Victims need to be able to choose their own path: WAWAV

Dalya Israel is the CEO of Women Against Violence Against Women and says the move is a good step, and that broadening the tools available to survivors is far better than maintaining the status quo.

“We believe that survivors need to have their own path to justice, and so ensuring that survivors have access to the things they need, and that they can determine what those needs are along the way. We know that sexual assault and, by extension, revenge porn and image abuse can continue to take away survivors’ autonomy over their bodies. We believe any legislation that’s going to be crafted needs to centre supporting survivors to regain autonomy.”

While she agrees that the internet is quite broad and that it will pose some challenges, moves need to be made.

“We really need to consider in the meantime how we can meet survivors where they’re at and provide resources and tools. I think there’s other pieces of education that we can do with folks about how borderless the internet is, so that we’re increasing information by sharing info about the internet,” she tells NEWS 1130.

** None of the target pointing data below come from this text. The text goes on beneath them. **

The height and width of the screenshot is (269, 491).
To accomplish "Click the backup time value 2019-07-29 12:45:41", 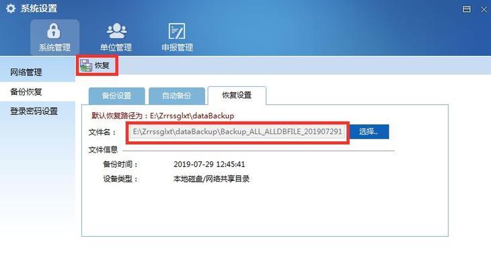I will pos(209,164).
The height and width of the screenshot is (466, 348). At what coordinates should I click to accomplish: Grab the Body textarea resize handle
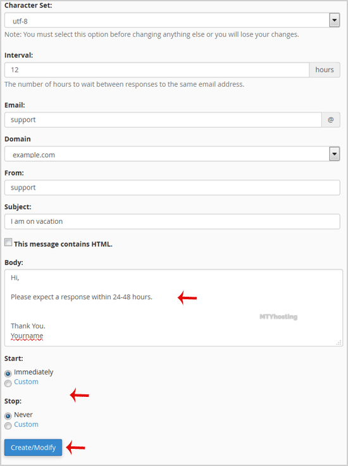(x=339, y=342)
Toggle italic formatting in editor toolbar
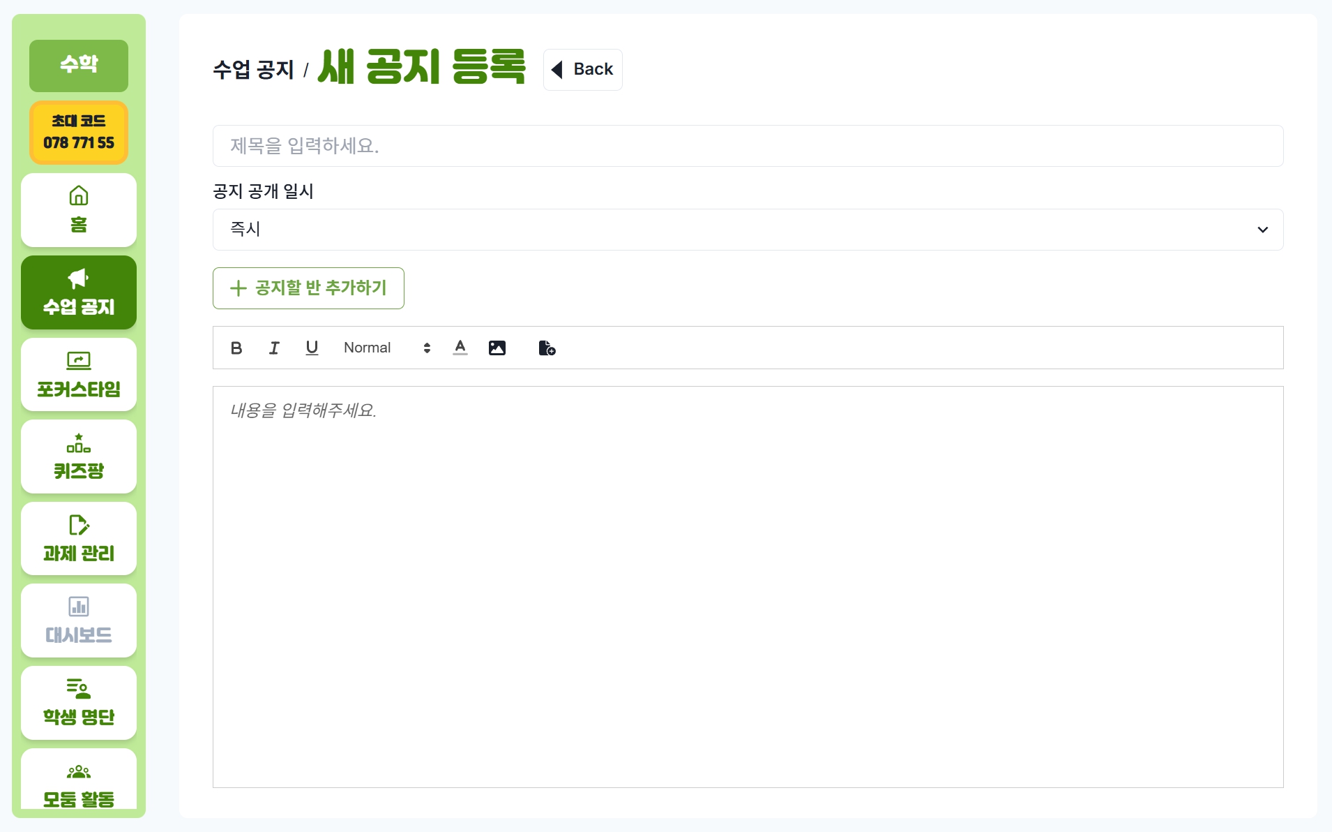 tap(274, 348)
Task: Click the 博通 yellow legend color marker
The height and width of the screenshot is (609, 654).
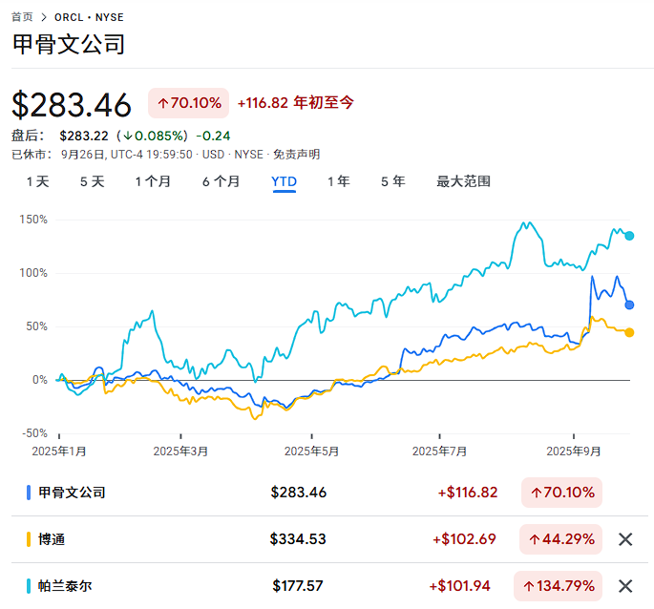Action: click(x=29, y=539)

RELATED: Manitoba RCMP tweet blamed victims of revenge porn: advocate

In a release from the Government of British Columbia – and citing stats reported by Cybertip.ca, reported cases of non-consensual disclosure of intimate images increased by 58% by the start of 2021, compared to the nine-month period before April 2021. This included a 94 per cent increase in young people reporting, and a 44 per cent increase in adults reporting.

“This issue has only been amplified in the context of COVID-19, with more people spending time online” says Lore, “we need to make sure folks are protected and have options.”